VOOM is always adding more channels, which increases its overall value. But not all the changes are pluses. According to the VOOM website (www.voom.com), "The Starz! and Showtime PlusPacks are delivered on satellite capacity that is only temporarily available...[and VOOM] may be required to cease transmitting over this capacity at any time." Caveat emptor.
Once installed, VOOM is a breeze to use. The remote is similar to many cable remotes with large, well-spaced and easy to read buttons that can be backlit.
Pressing the large, centered "VOOM" key brings up an easy to read and navigate electronic program guide on the bottom half of the screen. VOOM's programming is divvied into nine categories: All Channels, HD Channels, Favorites (which you designate), Movies, News, Sports, Pay Per View (only Playboy at the moment), Family and Kids, and Music (the Music Choice digital music channels familiar to digital cable subscribers).
A window on the upper right of the guide screen displays the program you're currently watching in full 16:9 HD; on the upper left is the channel and program description.
The box is nicely designed but has no display. A green LED indicates the service is active, red to indicate no service. A series of vertical orange lights flash to indicate the box is booting up.
The VOOM picture itself is outstanding. With our test Panasonic 42-inch plasma and a component video connection, it was hard to distinguish between VOOM and TimeWarner Cable's New York HDTV picture. However, with settings optimized for TimeWarner, VOOM looked over-saturated. Conversely, optimizing for VOOM left the Time Warner picture looking bleached. VOOM connected via DVI was a hair more impressive than a fully-optimized TimeWarner via component video, but not by much. Overall, the VOOM picture is top-notch.

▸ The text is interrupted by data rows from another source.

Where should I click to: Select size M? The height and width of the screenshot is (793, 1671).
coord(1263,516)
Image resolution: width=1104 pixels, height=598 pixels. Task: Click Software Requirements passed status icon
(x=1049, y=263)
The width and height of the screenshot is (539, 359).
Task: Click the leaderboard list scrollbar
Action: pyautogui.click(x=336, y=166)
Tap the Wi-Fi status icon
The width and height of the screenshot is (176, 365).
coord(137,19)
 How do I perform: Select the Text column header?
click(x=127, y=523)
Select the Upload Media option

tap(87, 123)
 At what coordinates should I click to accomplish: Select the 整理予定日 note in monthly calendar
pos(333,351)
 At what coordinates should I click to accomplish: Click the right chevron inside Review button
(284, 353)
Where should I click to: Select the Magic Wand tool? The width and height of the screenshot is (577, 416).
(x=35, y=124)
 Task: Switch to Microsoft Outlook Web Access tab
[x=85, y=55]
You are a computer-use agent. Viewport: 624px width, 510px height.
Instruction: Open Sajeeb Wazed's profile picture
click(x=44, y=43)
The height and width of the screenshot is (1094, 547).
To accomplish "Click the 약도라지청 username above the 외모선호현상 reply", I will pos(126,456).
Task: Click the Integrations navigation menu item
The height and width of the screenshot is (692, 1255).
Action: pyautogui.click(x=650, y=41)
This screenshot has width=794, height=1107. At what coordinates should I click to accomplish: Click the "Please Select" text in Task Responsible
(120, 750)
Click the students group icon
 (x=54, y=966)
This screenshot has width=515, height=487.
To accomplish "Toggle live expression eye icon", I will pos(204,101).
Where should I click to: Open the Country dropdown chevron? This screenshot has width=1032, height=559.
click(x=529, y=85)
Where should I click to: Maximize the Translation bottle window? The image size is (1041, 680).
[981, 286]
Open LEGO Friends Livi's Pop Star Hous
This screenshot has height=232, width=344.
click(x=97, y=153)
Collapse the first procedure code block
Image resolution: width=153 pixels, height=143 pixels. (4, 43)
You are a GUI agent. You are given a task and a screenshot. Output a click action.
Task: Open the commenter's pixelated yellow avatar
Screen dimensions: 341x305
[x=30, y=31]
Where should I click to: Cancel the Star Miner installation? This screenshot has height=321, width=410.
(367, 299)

Picture quality fluctuates among VOOM's varying HD offerings, however. The most impressive looking are the exclusive channels, which are all shot and shown in 1080i. The exclusive movies are, not surprisingly, a mixed lot. Some, such as A Clockwork Orange and the original Russian version of Solaris, look far better than their disc versions. Other films such as the 1975 Gene Hackman starrer, Night Moves, are grainy in comparison. However, this is likely more the fault of the condition of the original masters than any degradation caused by VOOM's HD conversion or broadcast. And even a grainy film looks better in 16:9 HD than in 4:3 SD.
Far more worrisome for film buffs is VOOM's choice of aspect ratio. Films shot in wider aspect ratios such as 2.35:1 are shown letterboxed within the 16:9 frame, but these are exceptions. VOOM wants to completely fill its customers' 16:9 screens. So many older films, such as Seven Days in May, were not shot in perfect 16:9. To fill the screen, VOOM has cropped these less-than-widescreen films a bit off top and bottom to eliminate letterboxing.
In most cases, you probably won't notice the cropping. But a bigger decision faces VOOM where pre-1953 films to be shown on the Classics HD channel are concerned. VOOM has said it plans to either crop and stretch these nearly square 1.33:1 films to fill the screen, or maintain the original aspect ratio, depending on the film. Here's hoping they arrive at a more artistically respectful solution.
Transmission stability is a bit of an issue. While rain showers resulted in some minor picture hiccups, a couple of major thunder storms knocked the signal out completely. However, there was no "acquiring signal" message. Instead, we got extreme digitalization of the picture before the screen finally froze or faded to black -- and stayed there. Rebooting the set-top box (either by holding the power button or actually unplugging the box from the AC) usually fixed things, however. At most, we missed about a half hour on one dark and stormy night.